By on August 12, 2017 in ArticlesBillionaire News

Beloit, Wisconsin is one of those formerly prosperous industrial towns that is now struggling through a new economy, even the town's country club has gone bankrupt. But billionaire Diane Hendricks, the second richest woman in the US, is buying up every abandoned or forgotten structure that she can imagine for a more useful and using them to revitalize the town, according to a recent story in The New York Times. "I see old buildings, and I see an opportunity for putting things in them," says Hendricks.

One of those old buildings was the former downtown Beloit library, which Hendricks bought and turned into a performing arts center for it's residents, and for students of music and dance at Beloit College to study in as well as perform. Beloit's not going without a public library, though, since Hendricks reportedly had it relocated to the former shopping mall near the city limits, which has, like the rest of the city, seen better days.

Via Visit Beloit/Wikimedia Creative Commons

That was just a prelude for Hendricks' ambitions regarding Beloit, though. Before long almost every building on one  downtown block was her property, and she knocked down and replaced them with upscale businesses like a sushi joint, burger restaurant, and a modern, trendy apartment building. The entire complex was christened, appropriately enough, The Phoenix, and the idea is to attract tech startups and other companies to make their new home in Beloit, and according to the story, her and the city's efforts have been rewarded with a short-term economic revitalization.

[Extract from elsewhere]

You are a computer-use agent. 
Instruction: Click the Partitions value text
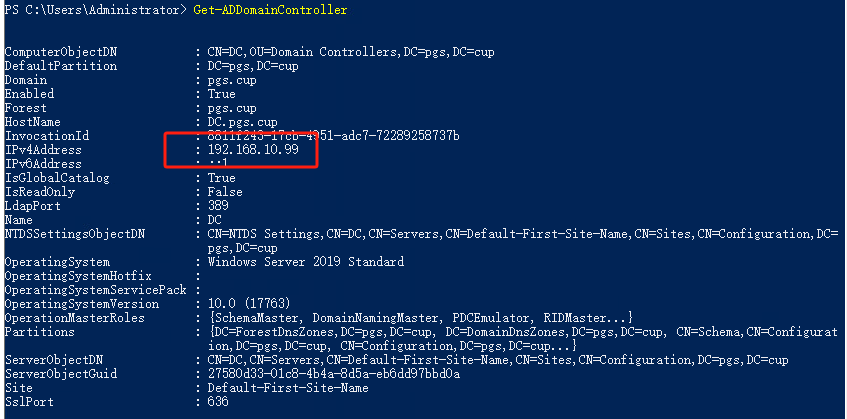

Hendricks' Beloit project treated her to some glowing press coverage and a newly revitalized town that some joke should be renamed "Hendricksville," but the turnaround hasn't been 100 percent successful. Beloit still has high rates of poverty and unemployment, and there are concerns that the Phoenix and the rest of Hendricks' projects are short-term, unsustainable stopgaps. But hopefully, Hendricks' investments in Beloit will prove to be successful in the long term.